## EXTRACTED TEXT
|T he water level is down this spring. Last year it was one big narcissistic festival with each budding willow in love with its watery image. Without the labouring of electric pumps and other struggles against rising water, the season has been placid but not uneventful.
|Some of the ladies have taken to having their babies at home. This is not particular to the Island, but the anticipation is more general here than in less communicative places. One couple failed to find a doctor willing to attend a delivery on the Island. So they confined themselves to the mainland during the birth and several days of recovery and celebration. The event, in a friend's home, was relaxed and rapid and their baby girl is a perfect spring thing. Another was more fortunate and found a doctor to come to the Island. Fifteen hours after the onset of labour, as everyone was becoming quite anxious, their baby was born. The baby's grandmother had come from New York to be with them and the whole family was immensely relieved.
Early one Sunday morning, Fred and Elaine were married. Although they had met on a New Jersey bus and had loved one another for some time, the wedding was a spontaneous one. Fred plays saxophone and flute and most of his friends are musical; even the preacher was a lapsed pianist. The law requires only two things of marriage ceremony: that the couple swear it is their will to be married, and that neither knows any reason why they can't be married. Everything else about the event is optional. Elaine has beautiful dark hair and eyes and she wore a pale Chinese robe. During the brief and simple ceremony, she told Fred that she was glad they'd met on that bus and that she loved him very much. He didn't have anything to add but his face was a joyful one to see. After food and wine, photographs were taken in the backyard with a row of drying socks for atmosphere. It was a sentimental morning and at noon we all went away wondering what on earth to do with rest of the fine green day.

## WHAT IS EXPECTED
Continue the account of spring on the Island, starting after its final sentence. The items that come next are separate material and have no connection to the account of spring on the Island.

## EXTRACTED RECORDS
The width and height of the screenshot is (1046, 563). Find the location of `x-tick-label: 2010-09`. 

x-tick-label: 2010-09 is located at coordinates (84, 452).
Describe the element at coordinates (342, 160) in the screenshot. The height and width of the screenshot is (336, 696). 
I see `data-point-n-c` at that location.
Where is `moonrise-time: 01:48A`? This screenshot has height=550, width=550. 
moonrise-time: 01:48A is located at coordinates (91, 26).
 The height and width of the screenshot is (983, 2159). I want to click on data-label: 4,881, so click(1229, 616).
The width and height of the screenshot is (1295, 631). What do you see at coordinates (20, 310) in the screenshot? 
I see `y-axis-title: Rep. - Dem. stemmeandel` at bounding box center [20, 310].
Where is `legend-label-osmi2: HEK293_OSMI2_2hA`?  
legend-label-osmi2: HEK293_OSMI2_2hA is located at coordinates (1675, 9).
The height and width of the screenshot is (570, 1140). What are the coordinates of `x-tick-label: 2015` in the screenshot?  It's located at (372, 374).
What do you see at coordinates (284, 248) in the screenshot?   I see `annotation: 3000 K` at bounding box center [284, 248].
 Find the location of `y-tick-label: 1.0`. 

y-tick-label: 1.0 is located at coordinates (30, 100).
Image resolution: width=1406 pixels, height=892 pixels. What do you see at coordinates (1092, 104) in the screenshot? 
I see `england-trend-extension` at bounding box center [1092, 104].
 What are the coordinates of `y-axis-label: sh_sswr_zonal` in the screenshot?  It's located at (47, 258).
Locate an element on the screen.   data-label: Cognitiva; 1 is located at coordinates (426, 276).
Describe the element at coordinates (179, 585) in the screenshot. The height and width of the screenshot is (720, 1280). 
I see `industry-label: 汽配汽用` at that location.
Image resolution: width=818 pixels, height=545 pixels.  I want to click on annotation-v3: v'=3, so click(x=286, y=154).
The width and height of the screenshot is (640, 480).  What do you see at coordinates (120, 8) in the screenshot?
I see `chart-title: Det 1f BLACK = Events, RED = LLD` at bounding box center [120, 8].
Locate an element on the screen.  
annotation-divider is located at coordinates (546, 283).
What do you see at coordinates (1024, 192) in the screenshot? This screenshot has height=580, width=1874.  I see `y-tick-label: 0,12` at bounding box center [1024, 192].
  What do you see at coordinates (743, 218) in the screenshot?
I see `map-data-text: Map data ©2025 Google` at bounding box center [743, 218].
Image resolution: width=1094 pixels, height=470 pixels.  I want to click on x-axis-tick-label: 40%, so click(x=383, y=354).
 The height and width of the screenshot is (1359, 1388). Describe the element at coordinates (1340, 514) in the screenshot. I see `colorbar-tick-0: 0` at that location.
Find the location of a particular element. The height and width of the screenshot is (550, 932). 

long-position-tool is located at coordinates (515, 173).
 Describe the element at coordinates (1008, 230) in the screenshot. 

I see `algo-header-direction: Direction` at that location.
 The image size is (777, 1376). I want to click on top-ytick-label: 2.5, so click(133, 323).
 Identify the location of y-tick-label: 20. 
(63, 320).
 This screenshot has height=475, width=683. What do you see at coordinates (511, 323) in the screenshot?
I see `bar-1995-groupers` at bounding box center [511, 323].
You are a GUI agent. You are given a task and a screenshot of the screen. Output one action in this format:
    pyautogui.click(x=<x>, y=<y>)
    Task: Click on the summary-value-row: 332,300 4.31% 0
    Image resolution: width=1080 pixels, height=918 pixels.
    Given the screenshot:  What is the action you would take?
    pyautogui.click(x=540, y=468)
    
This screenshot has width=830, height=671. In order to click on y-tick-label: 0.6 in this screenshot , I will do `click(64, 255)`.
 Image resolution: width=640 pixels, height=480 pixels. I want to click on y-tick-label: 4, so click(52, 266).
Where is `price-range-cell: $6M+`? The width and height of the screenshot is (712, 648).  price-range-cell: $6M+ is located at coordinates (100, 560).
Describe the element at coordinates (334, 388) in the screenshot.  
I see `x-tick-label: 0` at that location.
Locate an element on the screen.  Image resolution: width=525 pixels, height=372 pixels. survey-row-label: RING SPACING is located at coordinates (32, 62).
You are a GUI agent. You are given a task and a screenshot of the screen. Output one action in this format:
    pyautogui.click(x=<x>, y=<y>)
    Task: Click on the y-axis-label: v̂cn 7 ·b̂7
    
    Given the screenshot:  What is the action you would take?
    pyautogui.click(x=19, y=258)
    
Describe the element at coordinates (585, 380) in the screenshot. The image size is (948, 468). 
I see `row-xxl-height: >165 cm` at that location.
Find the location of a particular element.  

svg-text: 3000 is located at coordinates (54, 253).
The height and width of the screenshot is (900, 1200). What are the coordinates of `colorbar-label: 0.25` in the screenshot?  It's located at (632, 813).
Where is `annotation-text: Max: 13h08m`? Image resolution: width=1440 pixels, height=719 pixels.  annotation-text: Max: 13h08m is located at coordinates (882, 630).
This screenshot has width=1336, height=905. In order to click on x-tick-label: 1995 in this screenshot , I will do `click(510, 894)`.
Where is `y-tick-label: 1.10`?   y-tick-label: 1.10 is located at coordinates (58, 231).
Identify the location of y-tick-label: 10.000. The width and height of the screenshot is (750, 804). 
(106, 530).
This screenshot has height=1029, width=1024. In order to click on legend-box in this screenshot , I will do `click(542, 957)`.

## ANSWER FOR THIS EXERCISE
There can't be another blizzard, so we allow ourselves to remark on the bitterness of the winter. It was the worst in thirty years and the transportation system was in constant rebellion. The car-ferry, Ongiara, which takes us back and forth, broke down completely when the ice on the bay reached two feet thick. We resorted to a tortuous route via the Island Airport. This meant catching a bus at the Ward's dock, at the east end of the Island, travelling four miles to the west end, crossing the airport tarmac under escort and finally catching the airport ferry, Maple City. We depended on a series of vehicles, including a fleet of well-worn buses and a snowplow of dubious lineage. The system always broke down at some crucial point and hours of delay became the frustrating routine. Once at work, people felt like such heroes that they didn't do much until it was time to worry about getting home again. Even the rare harlequin duck, that greeted us each morning from the airport channel, couldn't console those weary commuters. The last boat left the mainland at 7:30 PM, so anyone with evening business in town was out of luck. Suddenly the ice thawed and in March service was returned to normal.
|Would you say that Saturday morning at 6:45 is an odd time for a party? It had to be then because that's when Percy brings the milk and he is the object of our affection.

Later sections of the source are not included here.